> REQUIRED ACTION
Extract, exactly as written, the line that contains "850x509 pixels." and all lines after it through the end of the records. Omit pictures.

> DATA PROVIDED
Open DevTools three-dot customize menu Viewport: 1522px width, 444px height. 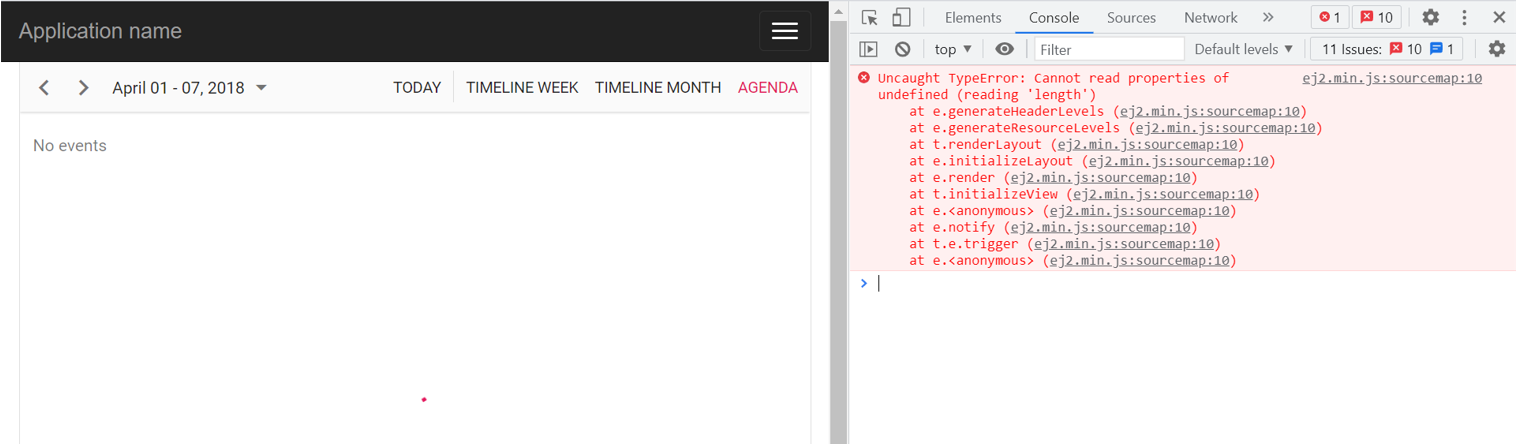pyautogui.click(x=1464, y=18)
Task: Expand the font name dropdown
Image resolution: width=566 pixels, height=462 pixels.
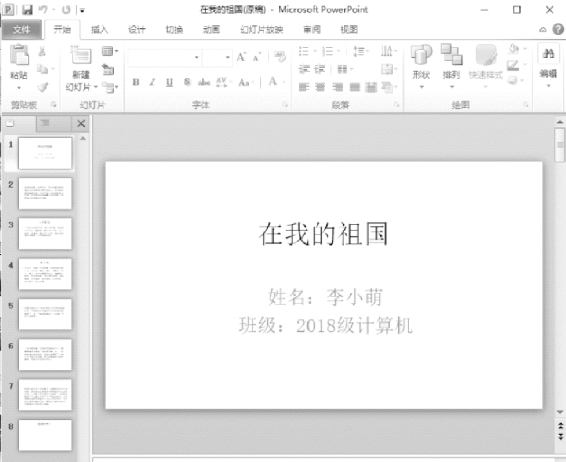Action: (197, 57)
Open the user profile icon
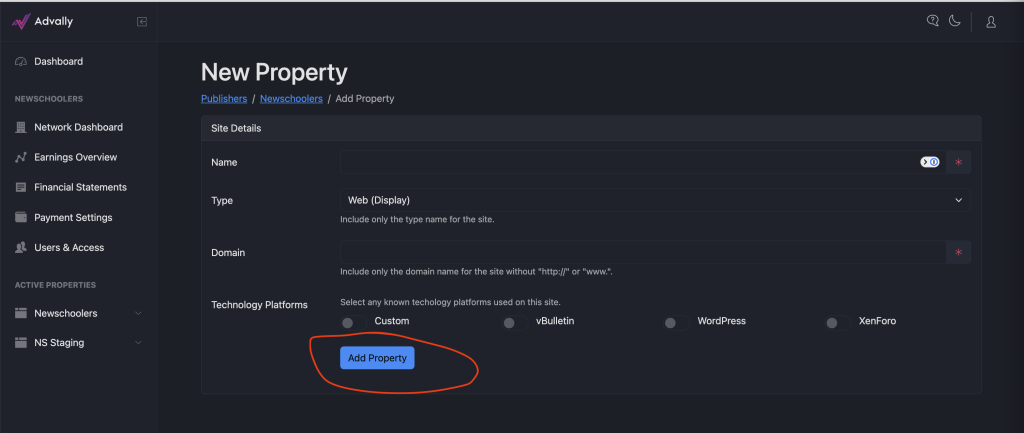The image size is (1024, 433). tap(991, 22)
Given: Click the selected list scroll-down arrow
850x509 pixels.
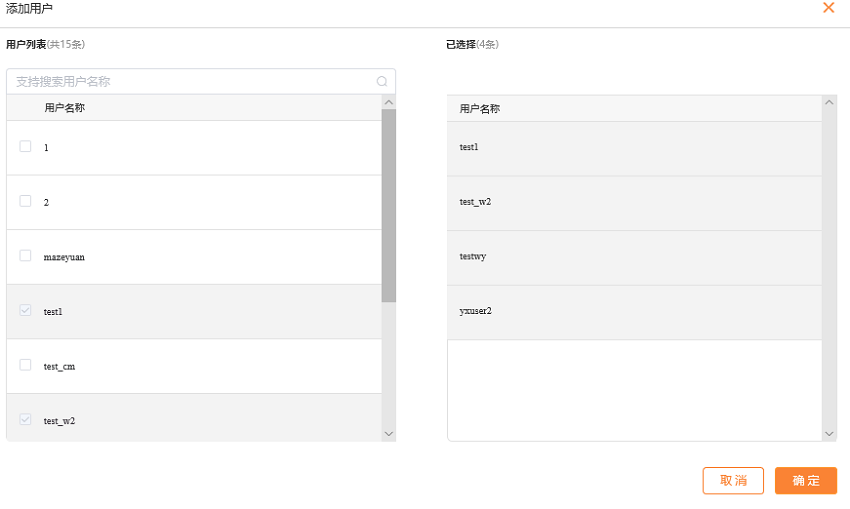Looking at the screenshot, I should [829, 434].
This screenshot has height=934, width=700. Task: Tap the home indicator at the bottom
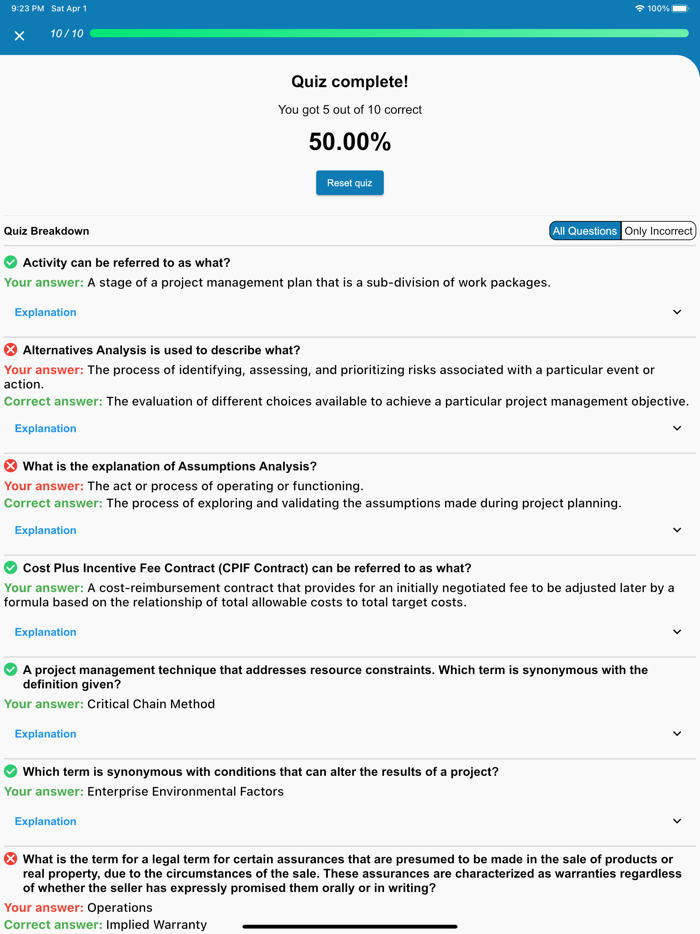point(350,925)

> FINAL ANSWER
850x509 pixels.
Looking at the screenshot, I should [829, 434].
This screenshot has height=934, width=700. Task: Tap the home indicator at the bottom
point(350,925)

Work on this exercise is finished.